Task to carry out: In paragraph 27 of the text below on the plaintiff's loss of earnings, list each fact or consideration that the first sentence names before concluding that the basis B scenario is unlikely.

[Exercise passage Boundary: Start]

27. Taking account of all these facts and considerations, the plaintiff’s family background; the employment preferences of her parents, sibling and husband; her academic and work performance since matric; her ambitions to have two children before the age of thirty; and her lack of insight into the actual requirements of becoming a chartered accountant, I am of the opinion that the scenario described by the actuary as basis B is an unlikely scenario. Frankly put, the plaintiff’s ambitions seem somewhat unrealistic and it is more probable that she would have remained as a bookkeeper. However, I do not accept the defendant’s scenario either. From her academic performance since matric, and her general ambition to improve her qualifications, I am satisfied that at the very least the plaintiff would have acquired some form of qualification to work as a bookkeeper and that she would have progressed through the ranks to become an unqualified accountant. Hence I am persuaded that the likely scenario is that referred to by the actuary as basis A.
28. The defendant’s actuary, Mr GA Whitaker, computed the plaintiff’s loss of earnings on the third scenario presented by the defendant by starting out with a value of her income had she not been injured in an amount of R2 338 044. He subjected this to a contingency deduction of 15%, being R350 707; leaving an amount of R1 987 337. From this he deducted the value of the income that the plaintiff will in fact earn having regard to the accident. This amount was somewhat more than that which the parties agreed on. The agreed amount, as set out above, is R1,6 million. If one subjects that to a 15% contingency deduction, being R240 000 the value of the income having regard to the accident would be R1 360 000. Thus, on the defendant’s scenario, the plaintiff’s loss of future income would be R627 337 (being R1 987 337 minus R1 360 000).
29. In his initial calculations Mr Kramer, the actuarial expert for the plaintiff, calculated the basis A scenario without taking account of the fact that the plaintiff had earned an additional R4800 a month in July 2005 for her part time bookkeeping work. The plaintiff claims she gave this work up because it became to onerous on her injured back. However, subsequent to the hearing, by agreement between counsel for the parties, a further report has been submitted to me in which the actuary has computed an amount representing the future loss in respect of these earnings but for the accident.
30. I turn first to deal with the amount computed by the actuary not taking account of the part time earnings. The actuary calculated the amount of the gross prospective value of the income but for the accident as being R3 598 050. From this he deducted a contingency of 15%. I am of the opinion that a contingency of 15% is too generous. I agree with the defendant that we have to do here with a long time period, being 40 years and a number of imponderables need to be accounted for. For example, the plaintiff’s husband may improve his position and earn a higher income. It is likely that were the plaintiff to earn a higher income compared to her present income, that the plaintiff would probably take longer periods off work to care for her children and the like. Accordingly, I have decided to deduct an amount of 25% as a contingency from this figure. This amounts to R899 513, leaving then a net prospective value of income but for the accident of R2 698 537. I am satisfied that the net prospective value of the income having regard to the accident should be the amount agreed as the gross prospective value of income, being R1,6 million, less a 15% contingency of R240 000, leaving a total of R1,360 000. This leaves a total then of R1 338 537 as future loss of earnings not taking into account the part time earnings.

[Exercise passage Boundary: End]
[Record extracts Boundary: Start]

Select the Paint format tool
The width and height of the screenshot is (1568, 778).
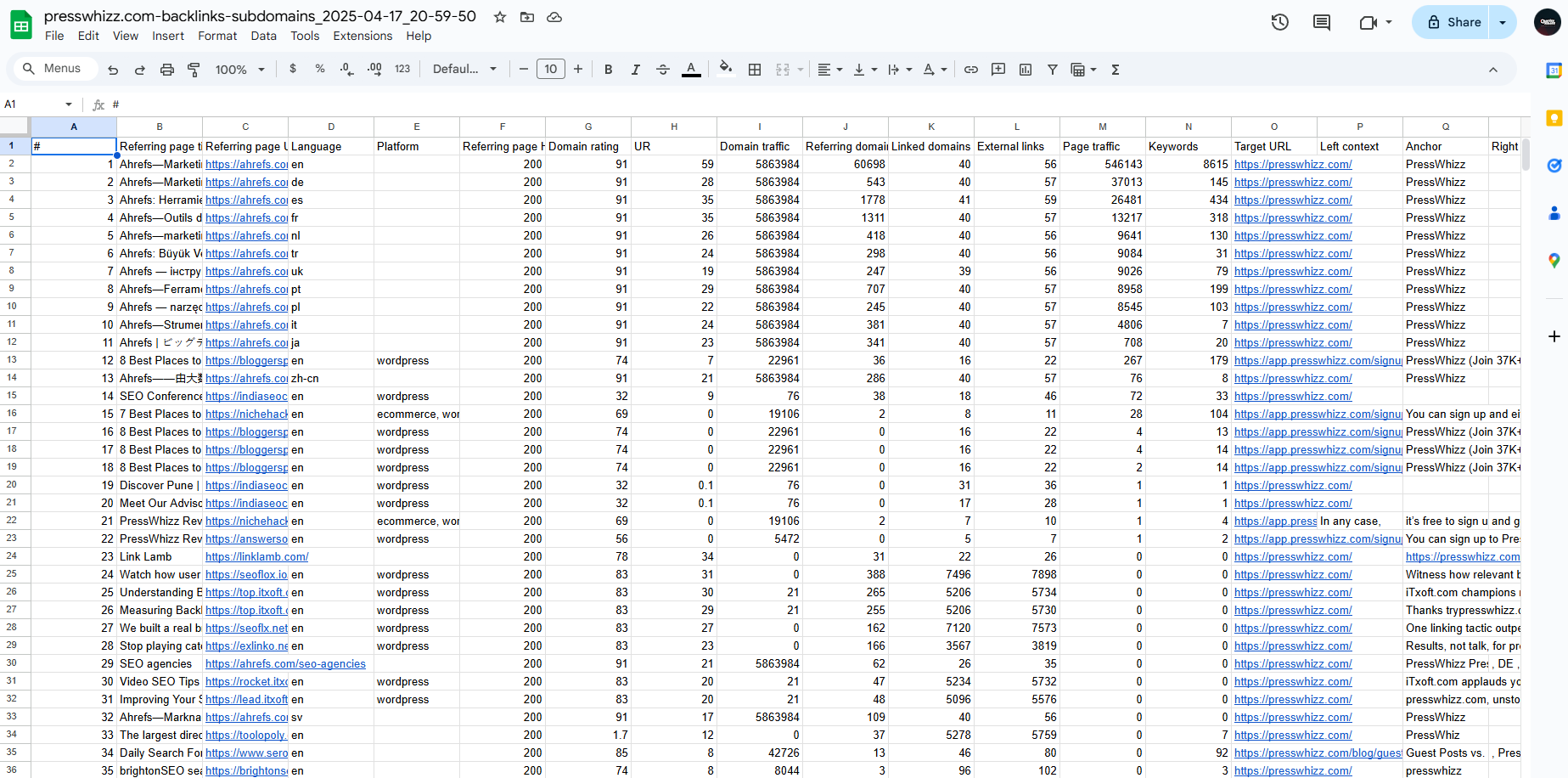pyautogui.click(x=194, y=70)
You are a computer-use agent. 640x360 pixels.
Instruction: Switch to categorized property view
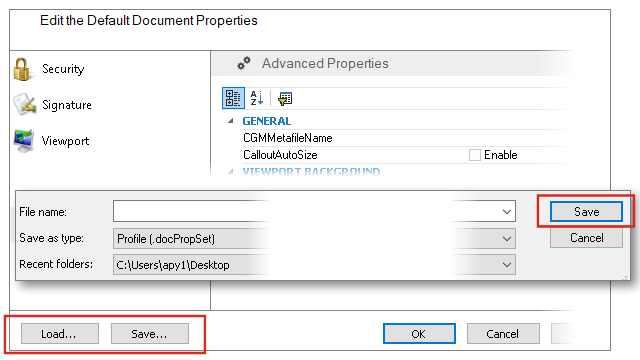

[Record extracts Boundary: End]

Reply to the task:
- The plaintiff's family background
- The employment preferences of her parents, sibling and husband
- Her academic and work performance since matric
- Her ambition to have two children before the age of thirty
- Her lack of insight into the actual requirements of becoming a chartered accountant